Amazon is in the process of developing $87 billion worth of data centers, Business Insider reported: "The featureless, warehouse-like structures are easy to miss on the sides of highways or tucked unassumingly amid suburban neighborhoods."
Why do data centers cause so much pollution?
"[Data centers] consume quantities of power so vast that they have begun to tax entire energy grids and could exacerbate the climate crisis," Business Insider wrote.
The report found that Amazon operates or is in the process of planning and building 102 data centers in northern Virginia alone. Together, the data centers require more energy to keep running than the entire city of Seattle.
Even worse, the need for all of this power is forcing energy companies to turn away from clean energy solutions such as wind and solar, as the infrastructure needed for those sources to operate cannot be scaled up quickly enough to meet the massive energy demands. Dominion Energy recently proposed canceling the retirement of dirty energy infrastructure and even building new gas-burning plants to meet the demand.
Is Amazon really trying to mitigate its pollution?
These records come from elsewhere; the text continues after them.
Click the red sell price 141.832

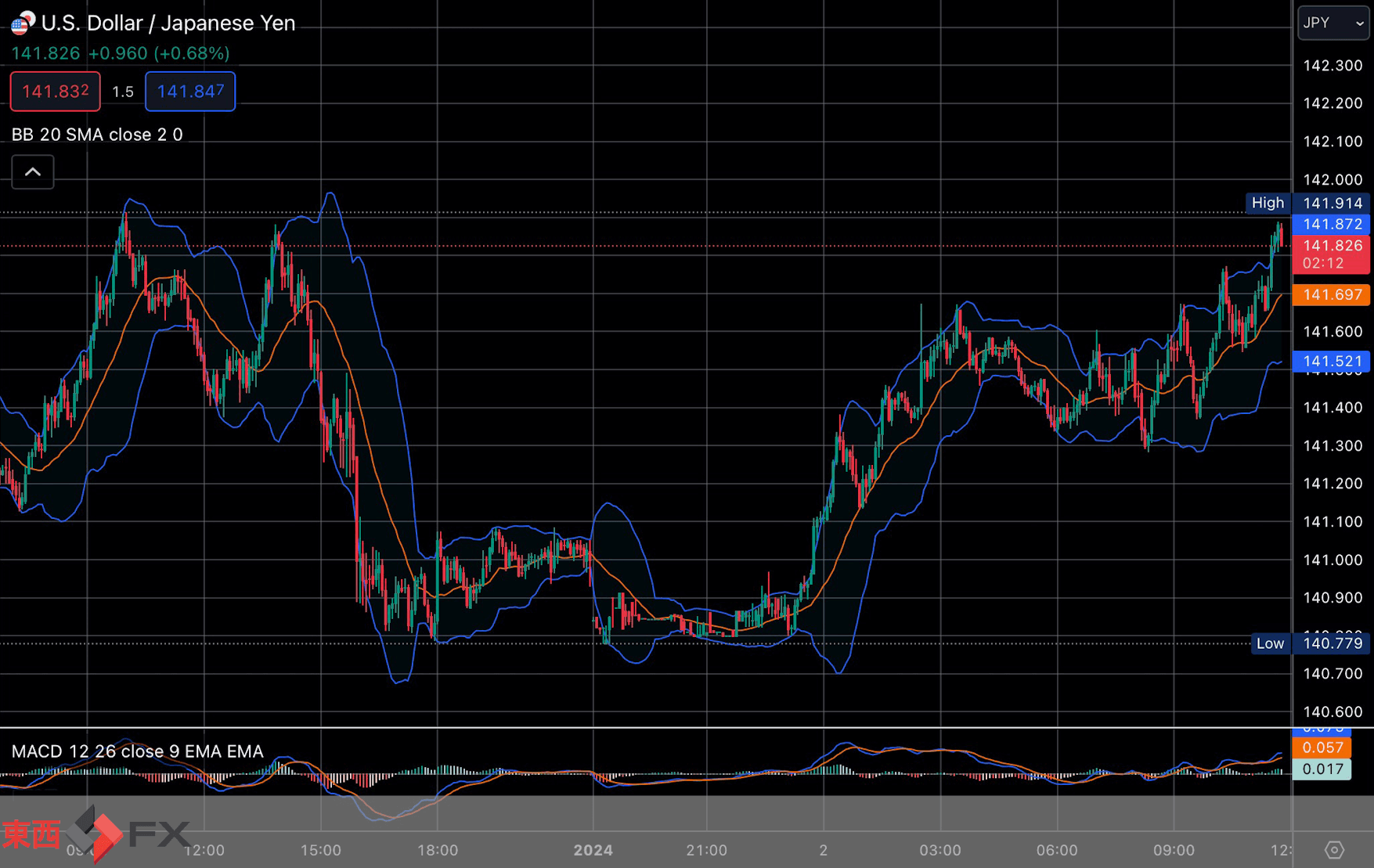pyautogui.click(x=55, y=92)
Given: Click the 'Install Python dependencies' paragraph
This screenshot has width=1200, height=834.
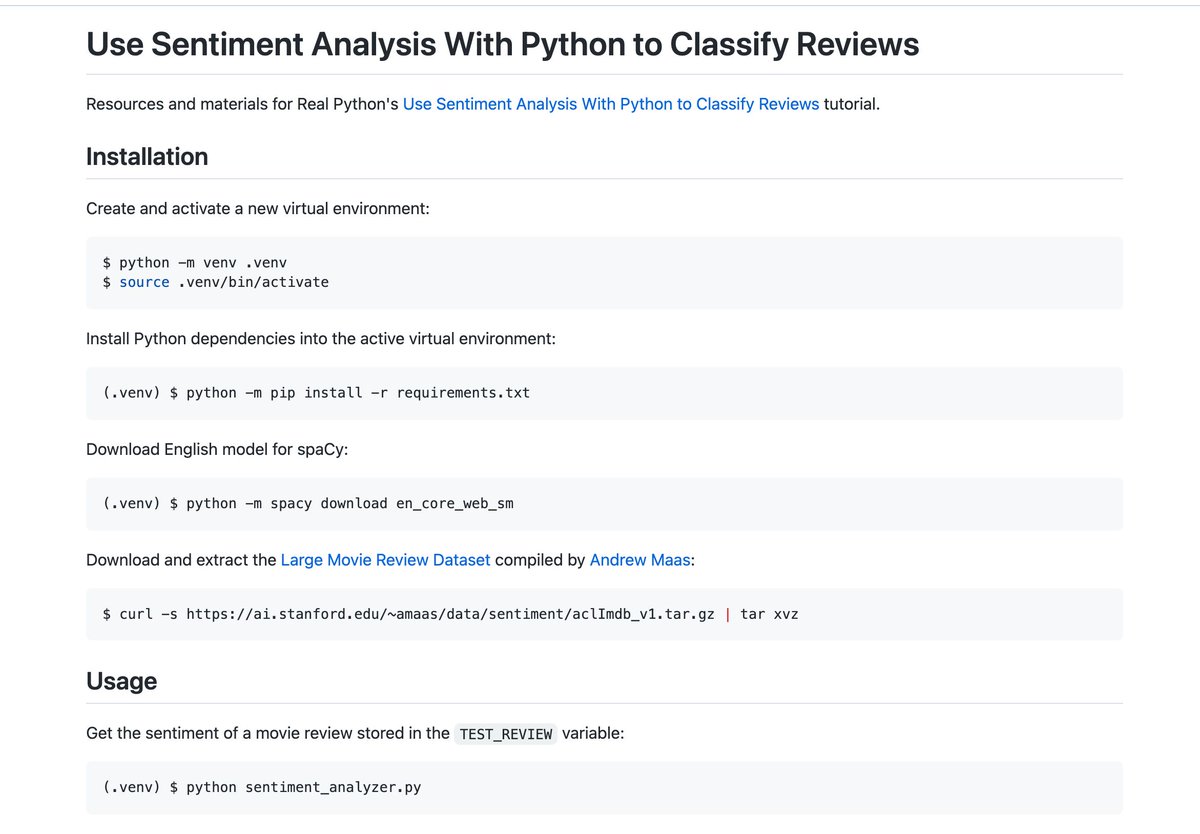Looking at the screenshot, I should [320, 339].
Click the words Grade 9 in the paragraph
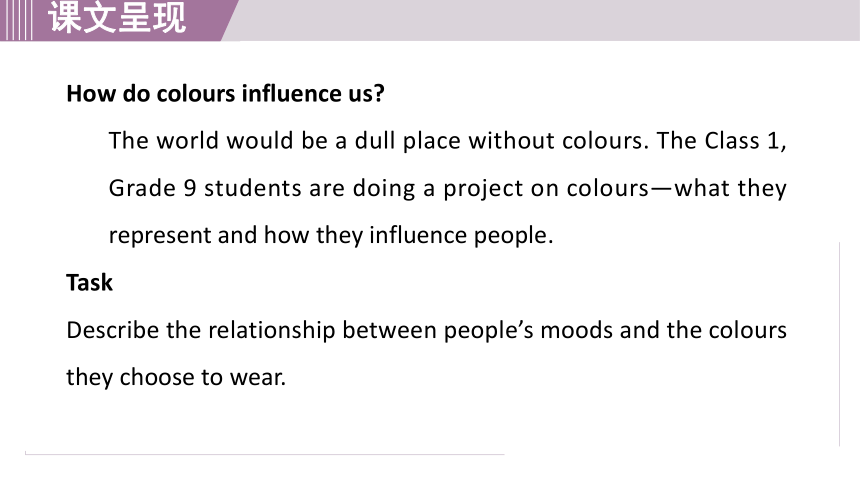 click(152, 188)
Although Amazon often touts itself as an environmentally responsible company, the facts tell a different story. Recently, the company backed out of a promise to make half of its shipments carbon neutral by 2030, drawing the ire of internet commenters — but little reaction from governments and regulators that continue to allow the company to do whatever it wants.
As far as the data centers go, Business Insider detailed how Amazon uses Renewable Energy Certificates to fudge its own environmental impact reports that it releases.
"RECs have a mixed track record and they have certainly been misused, and there has been greenwashing," Ben Hertz-Shargel, an executive at the energy-research and consultancy firm Wood Mackenzie, told Business Insider. "Retiring a REC from two states over from two years ago and calling it offsetting my power consumption from yesterday is not an accurate representation of sustainability."
While Amazon continues to make some gestures toward environmentalism with one hand — such as reducing the amount of plastic in its packaging and electrifying a small portion of its delivery fleet — on the other hand, it simultaneously destroys millions of unsold products, consumes entire cities' worth of energy every day, and produces entire countries' worth of planet-overheating gases every year.